Google’s autocomplete results would also cast him in a poor light, returning terms like “michael trkulja criminal” or “michael trkulja underworld”. The results page linked to content which described Trkulja as a “former hitman”.

Trkulja sued, claiming that this computer-generated material defamed him. Google argued that the claim was so weak that it should come to an end even before a trial. Victoria’s Supreme Court rejected Google’s argument.




Read more:
Craig McLachlan, defamation and getting the balance right when sexual harassment goes to court


But the Victorian Court of Appeal allowed Google’s appeal, agreeing that the claim had no prospect of success. It found that the ordinary, reasonable person would not understand that the search results conveyed “imputations” which damaged Trkulja’s reputation. In their view, ordinary people would understand that there may be a disconnect between the words you type into Google and the results that follow.
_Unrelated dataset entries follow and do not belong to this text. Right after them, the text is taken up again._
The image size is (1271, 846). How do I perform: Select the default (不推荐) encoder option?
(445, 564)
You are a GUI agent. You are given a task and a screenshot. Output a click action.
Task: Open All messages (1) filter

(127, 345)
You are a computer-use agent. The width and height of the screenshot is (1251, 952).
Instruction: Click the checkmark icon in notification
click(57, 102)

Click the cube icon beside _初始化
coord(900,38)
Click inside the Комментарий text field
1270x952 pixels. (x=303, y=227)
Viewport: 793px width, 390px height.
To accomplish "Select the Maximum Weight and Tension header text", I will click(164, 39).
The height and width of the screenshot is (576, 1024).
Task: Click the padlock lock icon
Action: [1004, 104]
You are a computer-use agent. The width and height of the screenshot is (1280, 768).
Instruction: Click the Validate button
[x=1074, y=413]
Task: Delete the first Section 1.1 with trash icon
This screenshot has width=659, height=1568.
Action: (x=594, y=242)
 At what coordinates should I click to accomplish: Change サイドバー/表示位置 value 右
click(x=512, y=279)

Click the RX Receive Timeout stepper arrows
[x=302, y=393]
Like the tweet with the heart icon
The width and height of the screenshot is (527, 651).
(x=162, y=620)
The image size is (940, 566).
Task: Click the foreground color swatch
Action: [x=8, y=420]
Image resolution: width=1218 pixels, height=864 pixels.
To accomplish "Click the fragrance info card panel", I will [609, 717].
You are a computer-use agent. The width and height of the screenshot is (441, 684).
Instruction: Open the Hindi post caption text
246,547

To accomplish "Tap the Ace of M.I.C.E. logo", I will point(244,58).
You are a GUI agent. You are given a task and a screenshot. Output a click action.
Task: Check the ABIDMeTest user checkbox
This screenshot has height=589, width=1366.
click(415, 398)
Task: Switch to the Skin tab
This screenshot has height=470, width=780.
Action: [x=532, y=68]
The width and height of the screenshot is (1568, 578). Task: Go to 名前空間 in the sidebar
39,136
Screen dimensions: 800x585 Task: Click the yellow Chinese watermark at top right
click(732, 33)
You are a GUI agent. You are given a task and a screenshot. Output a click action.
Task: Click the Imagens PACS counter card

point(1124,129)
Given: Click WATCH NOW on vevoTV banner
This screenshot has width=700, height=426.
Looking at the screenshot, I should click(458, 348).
On further appeal, the High Court unanimously decided that the Court of Appeal was wrong. At least some of the search results complained of had the capacity to convey the idea that Trkulja was associated with dodgy characters. Trkulja was given “the green light to sue” Google. Trkulja’s claim can now proceed.

Even before this case, you could sue Google for defamation

Like other foreign companies, Google is not immune to litigation because it is based overseas. On old principles, Google can be responsible for third party content which it “published” by sharing. It might have a defence of “innocent dissemination”, but perhaps not if the defamed person drew the problem to the company’s attention.

People have won against Google before. A few years ago, Janice Duffy succeeded in her claim that Google should be responsible for linking to defamatory websites. So in a sense, yesterday’s judgment is nothing really new.

It does provide some clarity on whether something like search results has the “capacity” to convey defamatory meaning. It is likely that Google will continue to be sued by all sorts of people who are aggrieved by search results that cast them in a poor light.

The case also demonstrates that our old laws are perhaps ill-suited to the digital era.

We should stop shooting the messenger

Reflecting on this case, it is worth considering whether we should cut internet intermediaries some slack when it comes to defamation law.

We could do so by giving effect to the “safe harbour” proposal flagged in the NSW statutory review. It would provide internet intermediaries with a shield from liability for third parties content. Telcos already enjoy something like this in Australia, which protects them from liability for copyright infringement.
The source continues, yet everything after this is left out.